The church is about 40 minutes away from my house and since I had a baby shower to go to, I didn't think there was any way I could go to the shower and then go home, get my car, and drive all the way there. So I told her that I didn't think it was possible. But then she said "Well, I'll give you a ride home." Now I had no excuse... I had to go.

This service was led by the youth in Master's Commission (a super awesome God-focused program) all of them about my age. And it was good. After the service was over there was just a time of prayer for different people in the church...

As I mentioned in my last blog, I've really been seeking the Lord in how my life is supposed to work out and if I'm really doing what he has called me to do. Everything has seemed to kind of be working out but the long-term picture hasn't been in focus.

I had been praying all through the service that God would speak to me and just bring me peace and reassure me that I'm on the right path.

My friend who invited me asked if I had been prayed for. I told her no and that I couldn't think of anything that I needed prayer for. She told me that I was wrong and that God definitely had something for me.
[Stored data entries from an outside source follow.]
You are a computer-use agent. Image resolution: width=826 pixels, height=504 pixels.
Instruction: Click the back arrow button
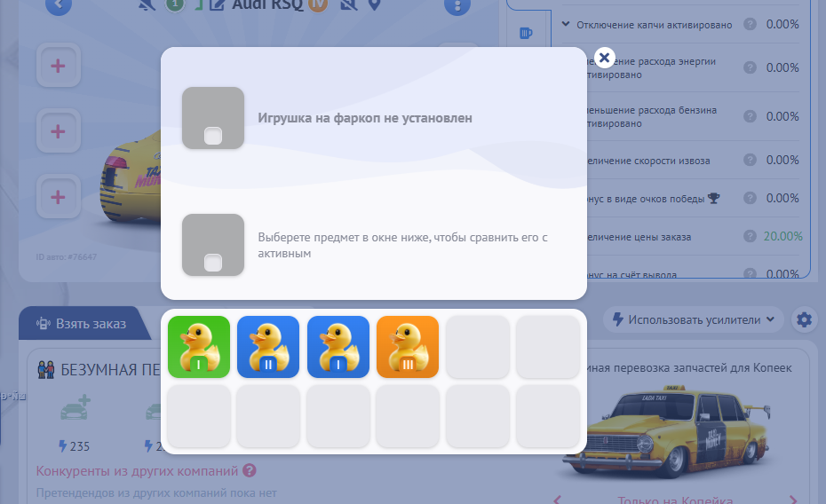58,5
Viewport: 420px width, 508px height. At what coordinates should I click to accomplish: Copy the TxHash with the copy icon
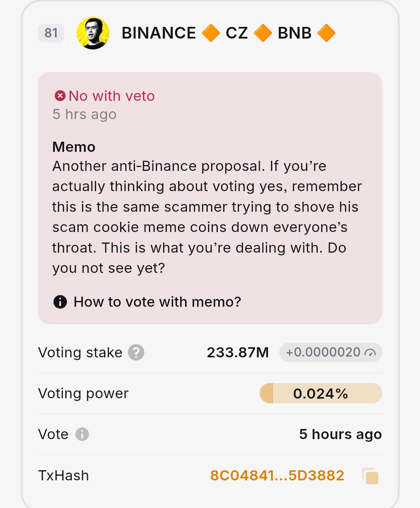[370, 476]
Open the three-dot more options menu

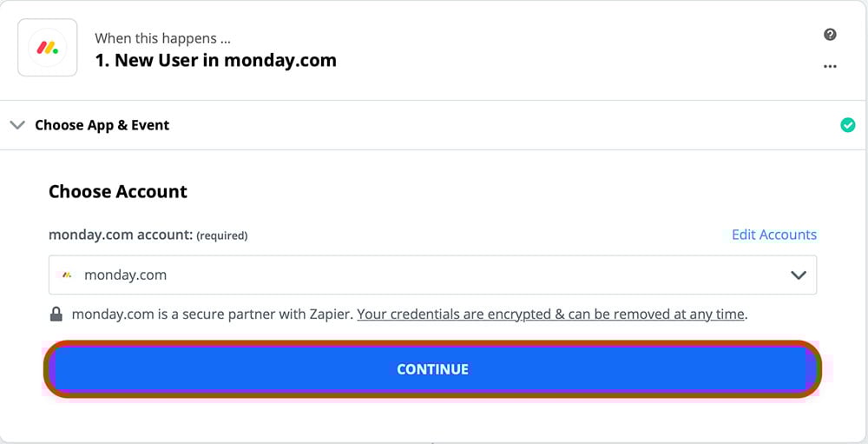pyautogui.click(x=830, y=67)
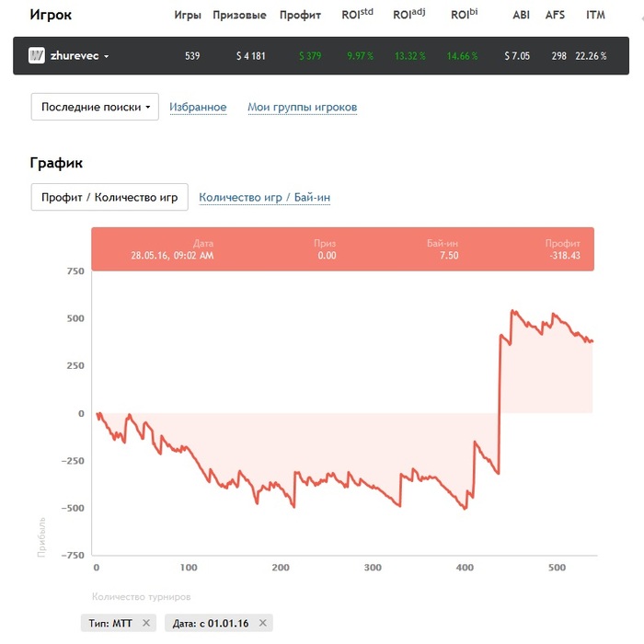Viewport: 644px width, 644px height.
Task: Select the Профит / Количество игр tab
Action: [x=109, y=197]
She brought me over to one of her friends and they began to pray. Immediately, her friend began to sob. And just said...

"The care and compassion that you have in your heart is really pleasing to God and He IS going to use it in a massive way. I don't know you, or anything about you but God wants you to know that He has big, no, HUGE plans for your life. Bigger than you can ever imagine. You are going in the right direction. Don't forget that he is guiding your steps. He wants you to remember Jeremiah 29:11 - For I know the plans I have for you, declares the Lord, they are plans for good and not disaster, plans to give you a future and a hope. - He'll give you the direction and guidance you've been asking for in His time, not yours. Learn to be patient.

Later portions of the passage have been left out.